Life and Death Are in The Power of Speech!

Parashat Tazria – 5782

Rabbi Shmuel Rabinowitz, Rabbi of the Western Wall and Holy Sites

Parashat Tazri’a deals extensively with tzara’at (a progressive skin disease that can take on many forms). When the Temple stood, a person afflicted with tzara’at would come to the kohen (priest) who would determine if the affliction was pure or impure. If it was determined to be impure, the afflicted person would remain outside the camp until enough time passed for him to be pure.

The Talmud reveals that the affliction of tzara’at we learn about in our parasha came as punishment for speaking lashon haraI (slander or libel) about another person:

Reish Lakish says: What is that which is written: “This shall be the law of the leper (metzora)?” This means that this shall be the law of a defamer (motzi shem ra).

(Arachin 15B)

This saying of Reish Lakish’s joins those of Chazal who added a different layer to our ordinary understanding of tzara’at. While in the ancient world, tzara’at was a known disease, according to our sages, it was not a natural phenomenon or bodily impurity, but rather it appeared as punishment for speaking ill of others.

The Talmud continues to explain that someone who slanders is punished with tzara’at because he separates people, therefore he should be separated from people.

The Ba’al Shem Tov reveals another layer in the relationship between the sin – lashon hara, and the punishment – tzara’at.

A person who guards their tongue shows that he is good to the core.  However, a person who speaks maliciously about others reveals that there is evil inside him. That evil is so strong that it causes him to let it out in the form of speaking badly of others. There are those who are physically sick and those who are spiritually sick. The person who speaks badly of others reveals that his soul is ill.  It is so full of evil that it leaks out.

A person who sees the shortcomings in others actually is seeing the shortcomings in himself, but since he cannot admit to them, he seemingly identifies them in someone else.  Based on this, it is clear that someone who speaks badly of someone else is revealing his own evil. Therefore, this inner flaw manifests itself as a physical affliction – tzara’at.

Rabbi Samson Raphael Hirsch (rabbi of Frankfort and one of the greatest Jewish thinkers of his generation, 1808 – 1888) explained the sin and punishment in a different way.  The skin is where the person comes in contact with the outside world. Whoever has a problematic and faulty encounter with the outside world, and instead of seeing the good around him, keeps focusing on the bad, becomes afflicted with tzara’at – rot that spreads through the body.

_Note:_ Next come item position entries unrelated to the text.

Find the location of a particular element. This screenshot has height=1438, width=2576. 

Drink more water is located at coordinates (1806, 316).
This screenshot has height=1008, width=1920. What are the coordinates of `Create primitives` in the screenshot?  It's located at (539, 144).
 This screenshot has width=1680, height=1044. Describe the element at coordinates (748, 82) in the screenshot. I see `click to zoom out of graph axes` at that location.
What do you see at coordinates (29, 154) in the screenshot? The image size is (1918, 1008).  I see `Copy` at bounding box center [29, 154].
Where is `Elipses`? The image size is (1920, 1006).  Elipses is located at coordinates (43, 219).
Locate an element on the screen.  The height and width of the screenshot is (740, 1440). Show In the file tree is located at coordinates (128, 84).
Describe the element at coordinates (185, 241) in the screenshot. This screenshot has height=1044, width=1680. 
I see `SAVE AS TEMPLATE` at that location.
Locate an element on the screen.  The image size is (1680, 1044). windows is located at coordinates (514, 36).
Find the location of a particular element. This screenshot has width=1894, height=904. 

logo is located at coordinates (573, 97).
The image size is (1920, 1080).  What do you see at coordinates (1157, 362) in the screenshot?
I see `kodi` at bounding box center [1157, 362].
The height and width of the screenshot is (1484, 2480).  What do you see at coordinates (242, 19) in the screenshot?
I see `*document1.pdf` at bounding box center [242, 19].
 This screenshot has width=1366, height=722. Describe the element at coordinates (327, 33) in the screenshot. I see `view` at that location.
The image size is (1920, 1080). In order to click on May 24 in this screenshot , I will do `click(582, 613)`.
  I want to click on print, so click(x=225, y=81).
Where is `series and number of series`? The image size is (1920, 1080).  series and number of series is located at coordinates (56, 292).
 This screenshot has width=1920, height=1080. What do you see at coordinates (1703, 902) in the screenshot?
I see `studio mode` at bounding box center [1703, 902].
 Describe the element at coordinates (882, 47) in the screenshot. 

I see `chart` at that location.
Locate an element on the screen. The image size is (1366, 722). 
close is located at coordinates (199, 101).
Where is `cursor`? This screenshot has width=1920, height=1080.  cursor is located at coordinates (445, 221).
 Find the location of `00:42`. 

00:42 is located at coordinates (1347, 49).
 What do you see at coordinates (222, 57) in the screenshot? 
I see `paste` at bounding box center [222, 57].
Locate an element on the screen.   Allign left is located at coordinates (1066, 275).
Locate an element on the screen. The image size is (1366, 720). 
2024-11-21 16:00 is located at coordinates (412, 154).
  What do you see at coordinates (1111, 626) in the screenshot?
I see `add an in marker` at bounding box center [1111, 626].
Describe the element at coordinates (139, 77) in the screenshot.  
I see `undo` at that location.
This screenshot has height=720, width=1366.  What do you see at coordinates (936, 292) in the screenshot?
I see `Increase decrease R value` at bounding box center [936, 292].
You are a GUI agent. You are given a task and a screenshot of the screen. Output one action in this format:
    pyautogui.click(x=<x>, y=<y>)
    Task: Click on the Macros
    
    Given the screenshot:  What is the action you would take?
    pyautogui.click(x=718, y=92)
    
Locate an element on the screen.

What kind of repair does the Torah suggest for someone who sinned in lashon hara? How can a person be cured of tzara’at?

If a man has…on the skin of his flesh, and it forms a lesion of tzara’at on the skin of his flesh, he shall be brought to Aaron the kohen… The kohen shall look at the lesion… the kohen shall quarantine the [person with the] lesion… the kohen shall pronounce him clean… The kohen shall pronounce him unclean…
(Leviticus 13, 2-8)

The kohen is the one who diagnoses tzara’at and is the only one who can cure it. Usually, when someone suffers from an illness, it is a doctor who cures it. The fact that tzara’at was both diagnosed and treated by a kohen teaches us that it was a somatic/spiritual illness.  It manifested itself physically in the body, but it was a spiritual person who treated it.

The kohens, the sons of Aaron who loved peace and pursued peace, were noted for using the power of speech positively. Therefore, a person who used his power of speech detrimentally by speaking badly of others is forced to meet the kohen in order to learn from him what is allowed and what is forbidden in speech, what is constructive and what is destructive, and from that to learn to use the power of speech in a positive and constructive manner.